Updated on 2024-09-29 GMT+08:00

Result Table

Function

Flink SQL jobs write to the Doris result table.

Prerequisites

  • An enhanced datasource connection has been created for DLI to connect to Doris, so that jobs can run on the dedicated queue of DLI and you can set the security group rules as required.
  • If MRS Doris is used, IP addresses of all hosts in the MRS cluster have been added to host information of the enhanced datasource connection.

    For details, see Modifying Host Information.

  • Kerberos authentication is disabled for the cluster (the cluster is in normal mode)

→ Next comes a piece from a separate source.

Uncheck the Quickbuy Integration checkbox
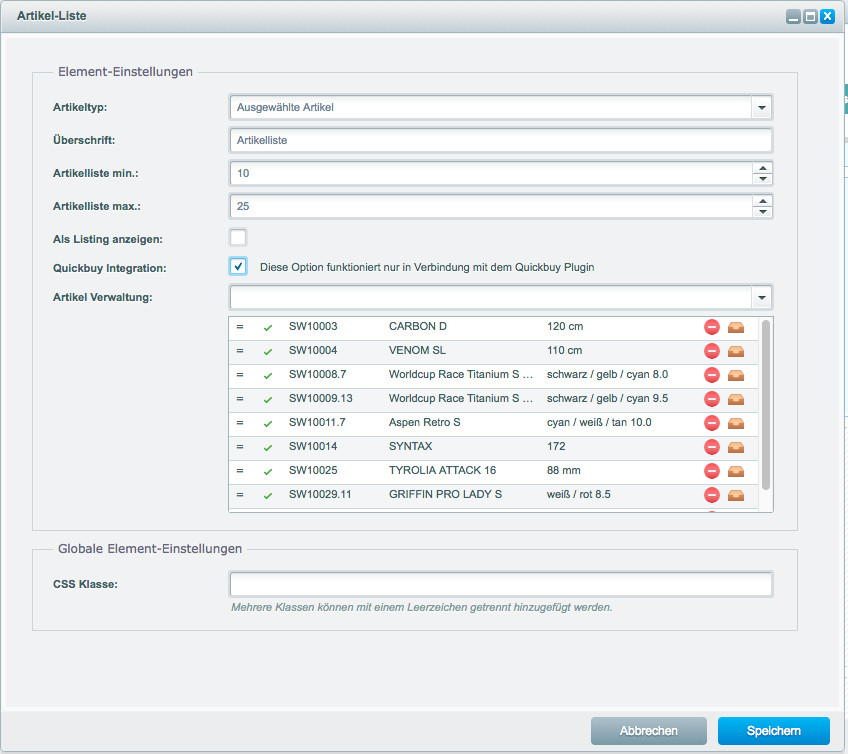The image size is (848, 754). (238, 266)
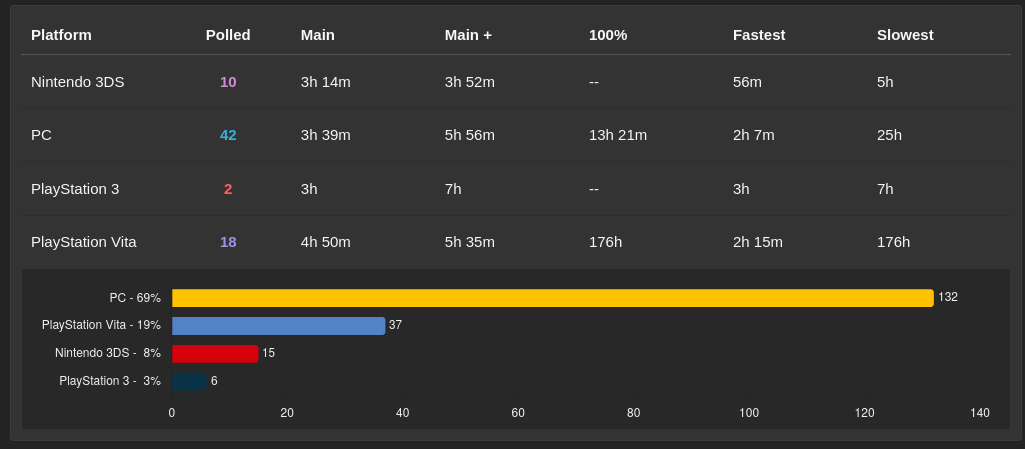The height and width of the screenshot is (449, 1025).
Task: Click the PlayStation Vita polled count 18
Action: (228, 242)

    After connecting to Doris as user admin, create a role with administrator permissions, and bind the role to the user.

Caveats

  • When you create a Flink OpenSource SQL job, set Flink Version to 1.15 in the Running Parameters tab. Select Save Job Log, and specify the OBS bucket for saving job logs.
  • Storing authentication credentials such as usernames and passwords in code or plaintext poses significant security risks. It is recommended using DEW to manage credentials instead. Storing encrypted credentials in configuration files or environment variables and decrypting them when needed ensures security. For details, see Flink OpenSource SQL Jobs Using DEW to Manage Access Credentials.
  • Kerberos authentication is disabled for the cluster (the cluster is in normal mode)
  • Doris table names are case sensitive.
  • When Doris of CloudTable is used, set the port number in the fenodes field to 8030, for example, xx:8030. In addition, enable ports 8030, 8040, and 9030 in the security group.
  • After HTTPS is enabled, add the following configuration parameters to the with clause for creating a table:
    • 'doris.enable.https' = 'true'
    • 'doris.ignore.https.ca' = 'true'
  • On the Running Parameters tab of the Flink job editing page, check Enable Checkpointing. Otherwise, data can be written to the Doris result table, and the delay in writing to Doris depends on the value set for Checkpoint Interval.

Syntax

create table dorisSource (
  attr_name attr_type 
  (',' attr_name attr_type)* 
 )
with (
  'connector' = 'doris',
  'fenodes' = 'FE_IP:PORT,FE_IP:PORT,FE_IP:PORT',
  'table.identifier' = 'database.table',
  'username' = 'dorisUsername',
  'password' = 'dorisPassword'
);

Parameter Description

Shared configuration

Parameter

Default Value

Mandatory

Parameter Type Description

fenodes

--

Yes

IP address and port number of the Doris FE. Use commas (,) to separate them for multiple instances. To obtain the port number, log in to FusionInsight Manager, choose Cluster > Services > Doris > Configurations, and search for http. Search for https instead if HTTPS is enabled.

table.identifier

--

Yes

Doris table name, for example, db.tbl.

username

--

Yes

User name for accessing Doris.

password

--

Yes

Password for accessing Doris.

sink.label-prefix

""

Yes

Label prefix used for Stream load import. It must be globally unique in two-phase commit (2pc) scenarios to ensure Flink's EOS semantics.

sink.enable-2pc

TRUE

No

Whether to enable 2pc for ensuring Exactly-Once semantics. The default value is true. Refer to this link for more information on 2pc.

sink.check-interval

10000

No

Interval for checking exceptions during loading.

sink.max-retries

3

No

Maximum number of retries when writing records to the database fails.

sink.buffer-size

256 * 1024

No

Buffer size for caching data during Stream load.

sink.buffer-count

3

No

Buffer count for caching data during Stream load.

sink.enable-delete

TRUE

No

Whether to enable deletion. This option requires batch deletion to be enabled for the Doris table (default in Doris 0.15 or later for Unique model only).

sink.properties.*

--

No

Import parameters for Stream load.

For example, 'sink.properties.column_separator' = ',' defines the column separator, and 'sink.properties.escape_delimiters' = 'true' treats special characters as separators, where '\x01' is converted to binary 0x01.

JSON format import

'sink.properties.format' = 'json' 'sink.properties.read_json_by_line' = 'true'

Example

In this example, data is read from the DataGen data source and written to the Doris result table.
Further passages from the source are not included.